▸ **Exercise**
For each entry, output its words exactly and leave any picture behind.

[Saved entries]
--- START ---

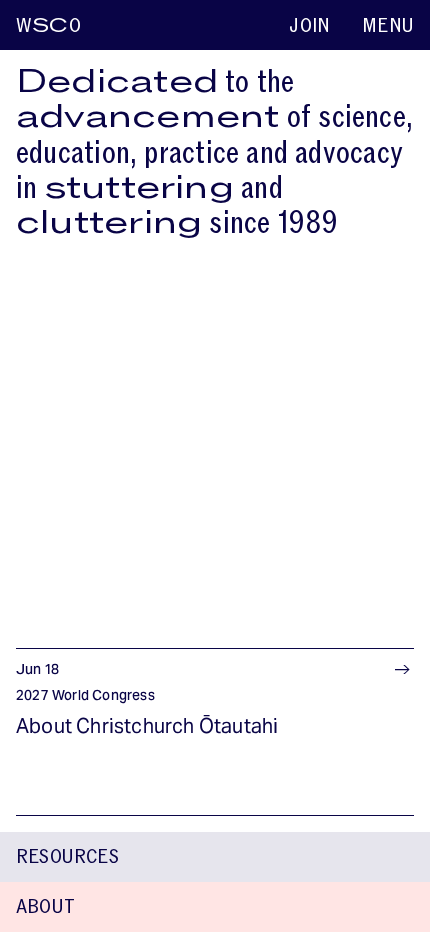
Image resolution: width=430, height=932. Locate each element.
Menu (388, 26)
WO (48, 26)
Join (309, 26)
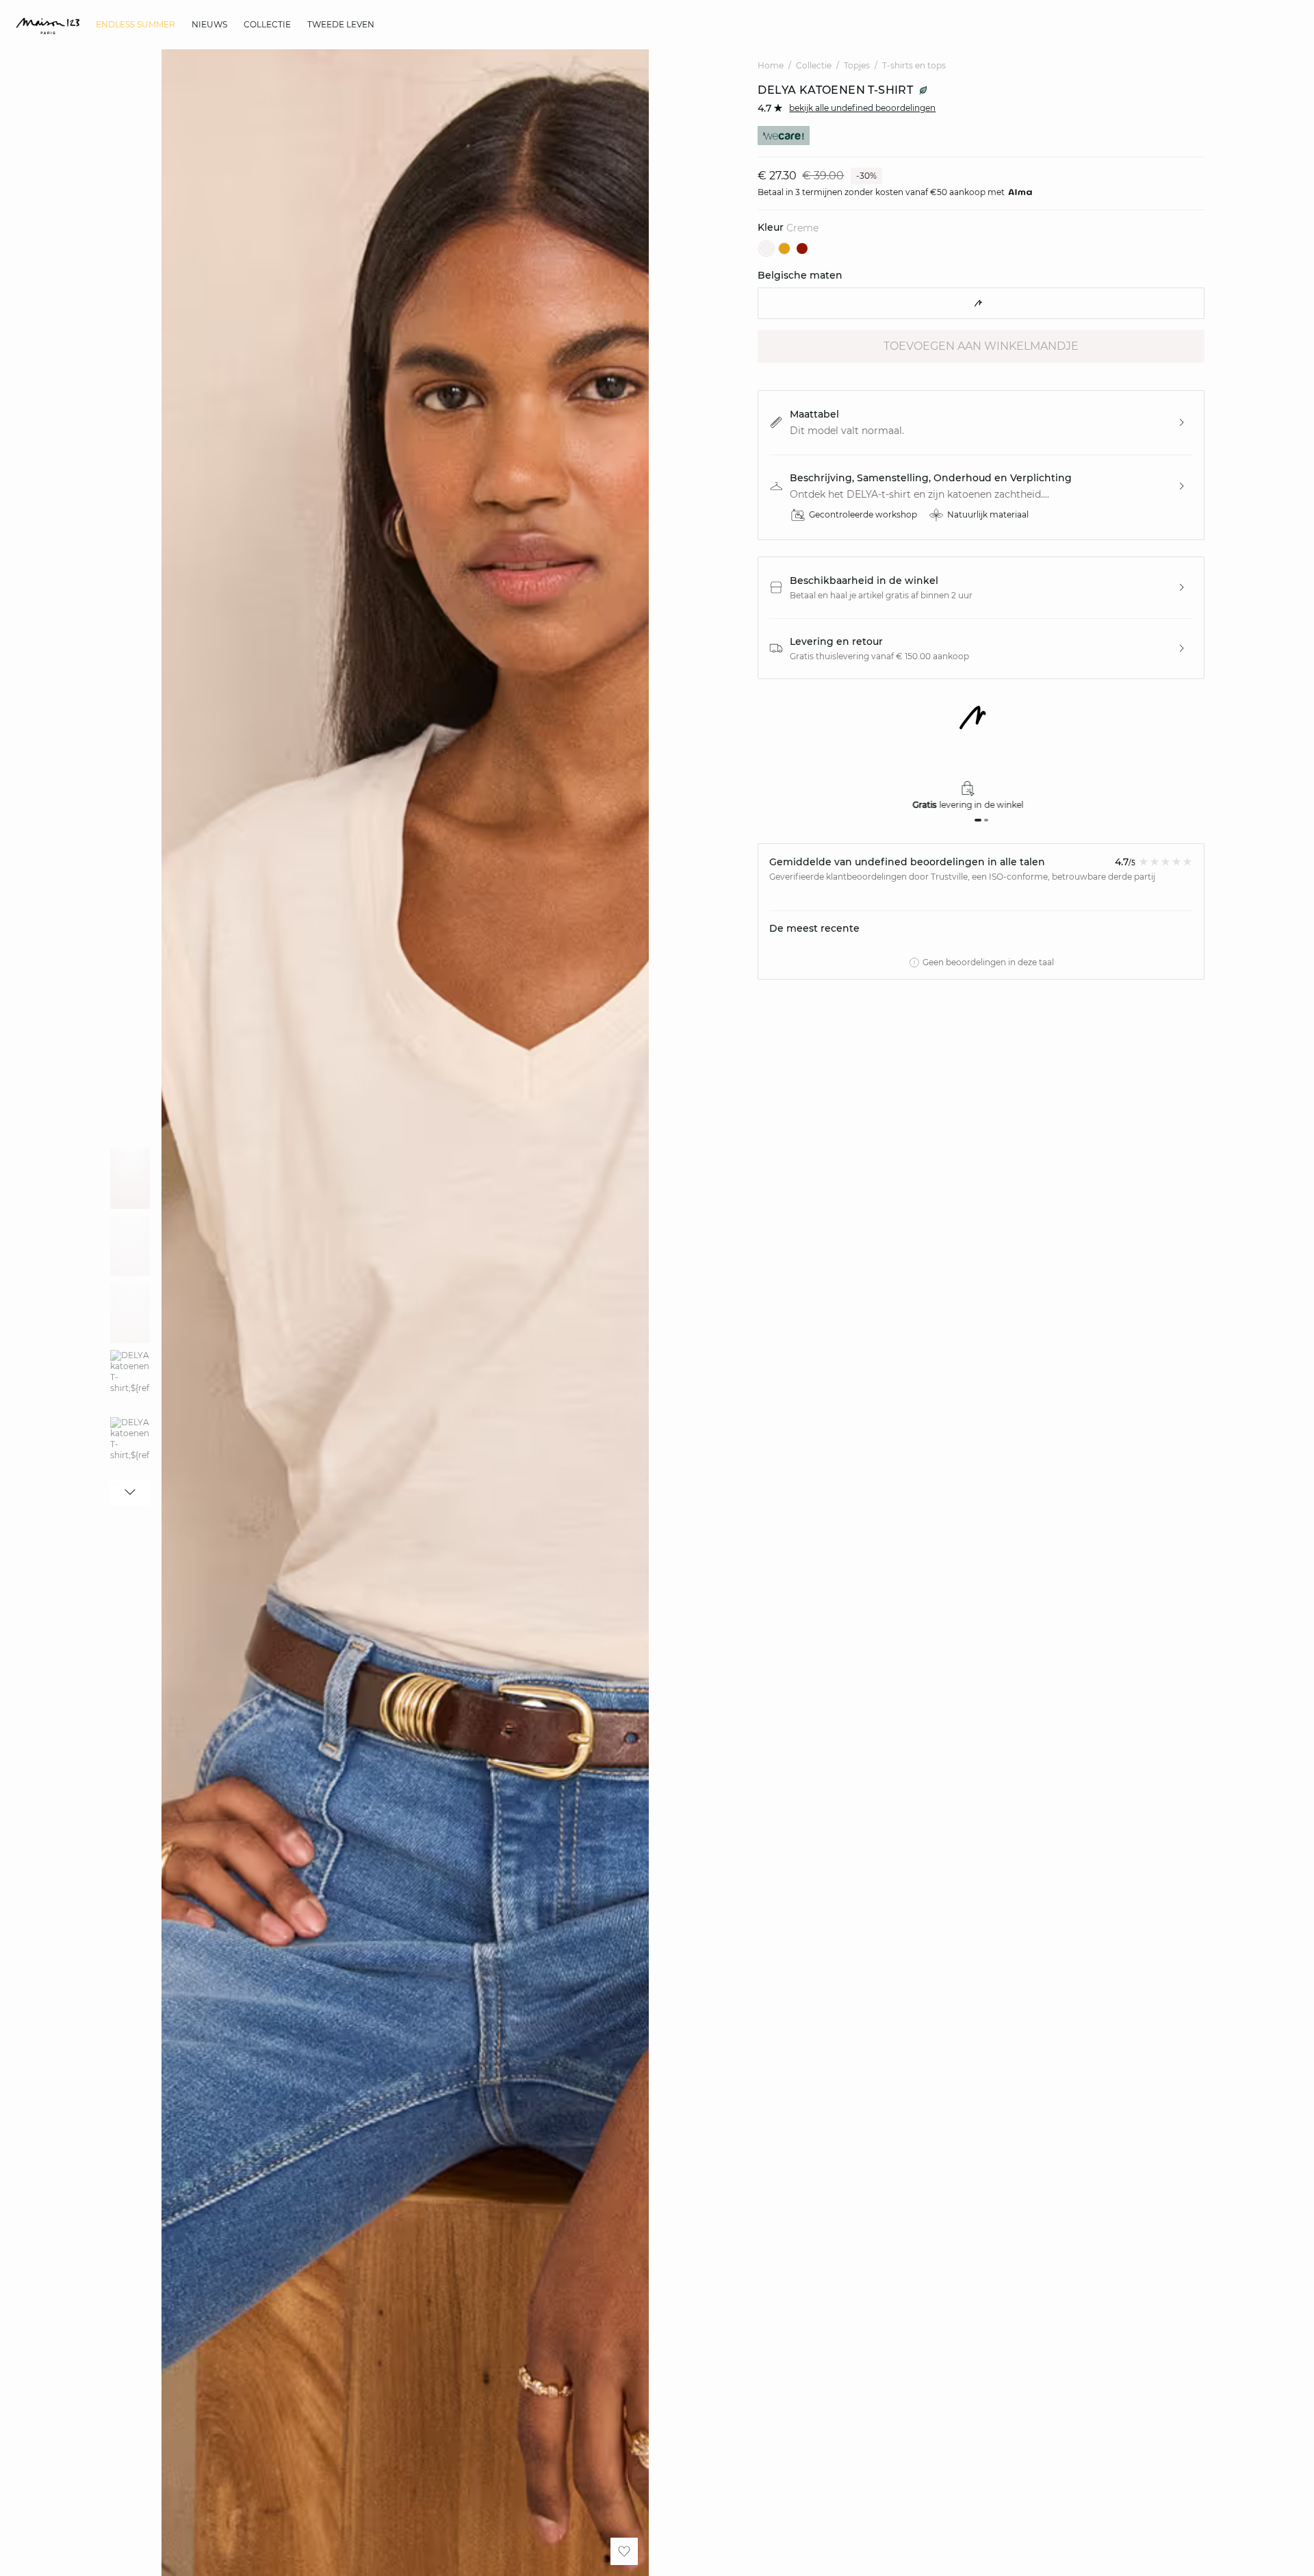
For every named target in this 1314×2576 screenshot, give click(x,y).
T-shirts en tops (914, 65)
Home (771, 65)
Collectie (814, 65)
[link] (135, 24)
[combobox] (981, 303)
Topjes (857, 65)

--- END ---

▸ **Solution**
Image resolution: width=430, height=932. Locate each element.
Menu (388, 26)
WO (48, 26)
Join (309, 26)
For every named target in this 1314×2576 screenshot, give click(x,y).
T-shirts en tops (914, 65)
Home (771, 65)
Collectie (814, 65)
[link] (135, 24)
[combobox] (981, 303)
Topjes (857, 65)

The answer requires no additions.